Officially entitled the House International Relations Committee’s subcommittee on the Middle East and Central Asia, in just two years the Mideast panel has become one of the largest forums for lawmakers to express their pro-Israel leanings.
Contrary to most House subcommittees, attendance at hearings by members of the Mideast subcommittee was impressive, with many touting their ties to Israel.
That’s the reason the subcommittee was maintained, one Democratic congressional staffer said.
“I don’t think there’s any question that the Republicans are working very hard on outreach to the Jewish community,” he said. “And this is a forum to highlight a principle objective of the Republican Party to the Jewish community.”

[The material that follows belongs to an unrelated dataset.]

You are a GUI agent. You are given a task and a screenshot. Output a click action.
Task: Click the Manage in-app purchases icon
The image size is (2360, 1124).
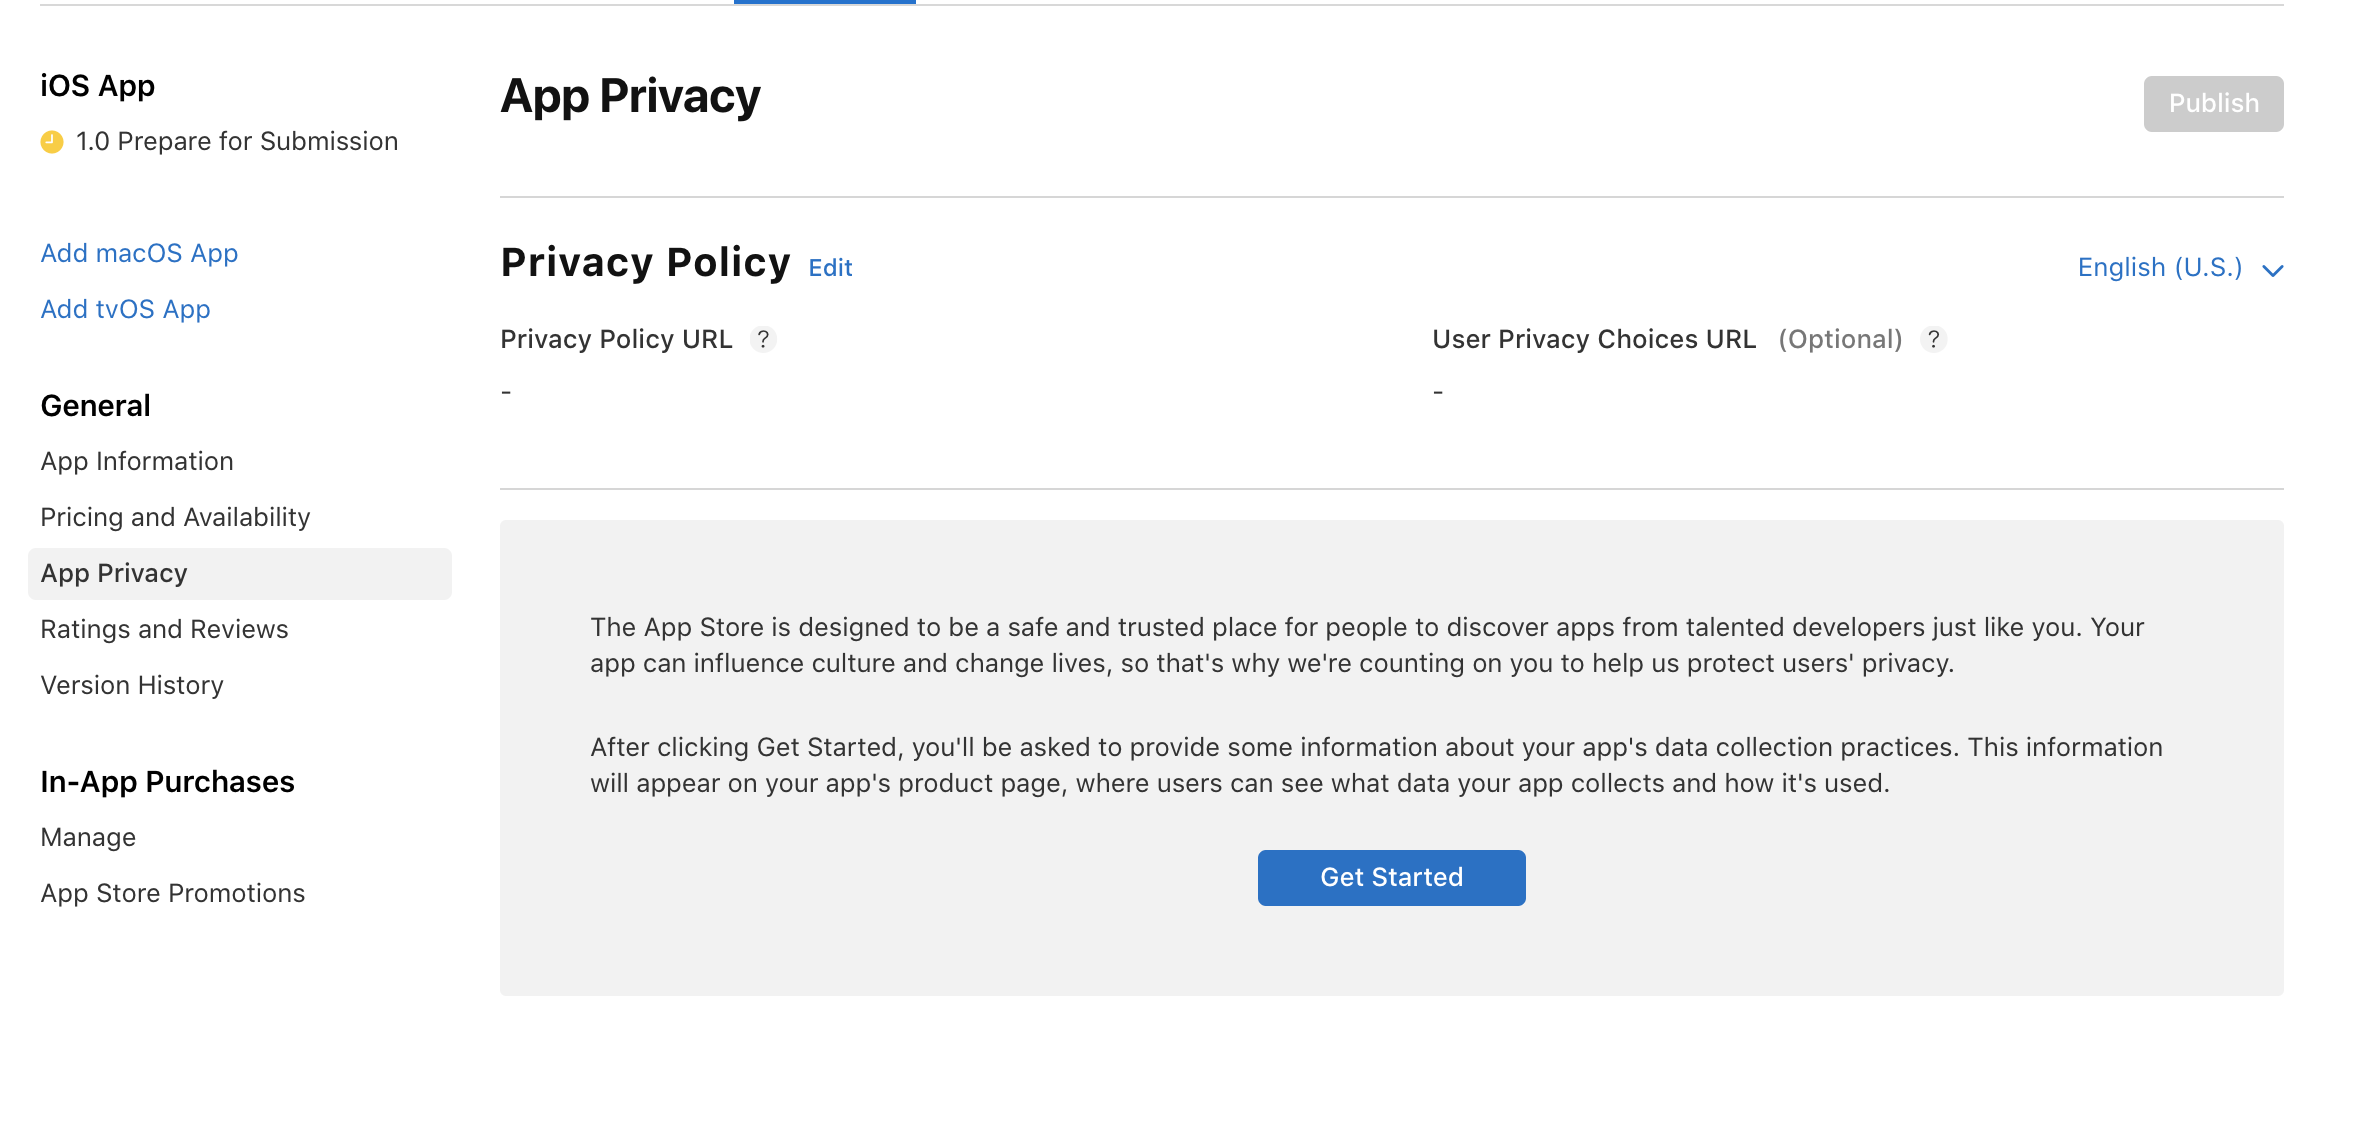pyautogui.click(x=87, y=837)
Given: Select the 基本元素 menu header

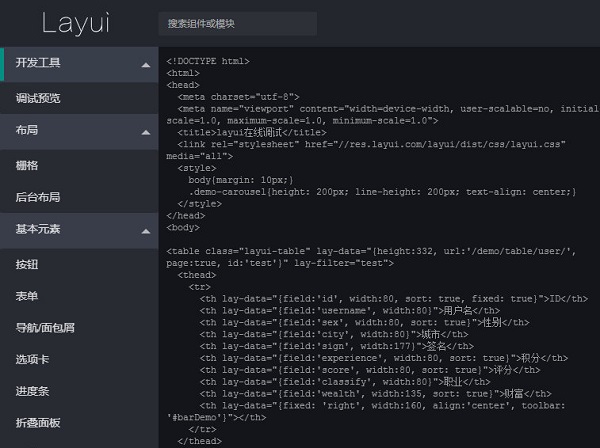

“The continuation of the subcommittee had the potential to be very good or very bad,” said Rebecca Needler, spokeswoman for the American Israel Public Affairs Committee. “There was no way to predict until the final decisions were made.”
Ros-Lehtinen is an interesting choice to lead the panel. A Cuban refugee in a Miami district with a large Jewish population, she is considered a good soldier in the Republican conference and a lawmaker with strong ties to AIPAC.
She says she lobbied hard to keep the subcommittee and to chair it, because there are so many issues in the region that need to be tackled.
Ros-Lehtinen’s priorities coincide largely with those of the American Jewish community — including securing additional foreign aid and loan guarantees for Israel; punishing the Palestinian Authority and its president, Yasser Arafat; and investigating U.S. funding of the United Nations Relief and Works Agency, which helps Palestinian refugees.
Ros-Lehtinen says she’s willing to go to the mat on these issues, even when it means taking a stand against the White House.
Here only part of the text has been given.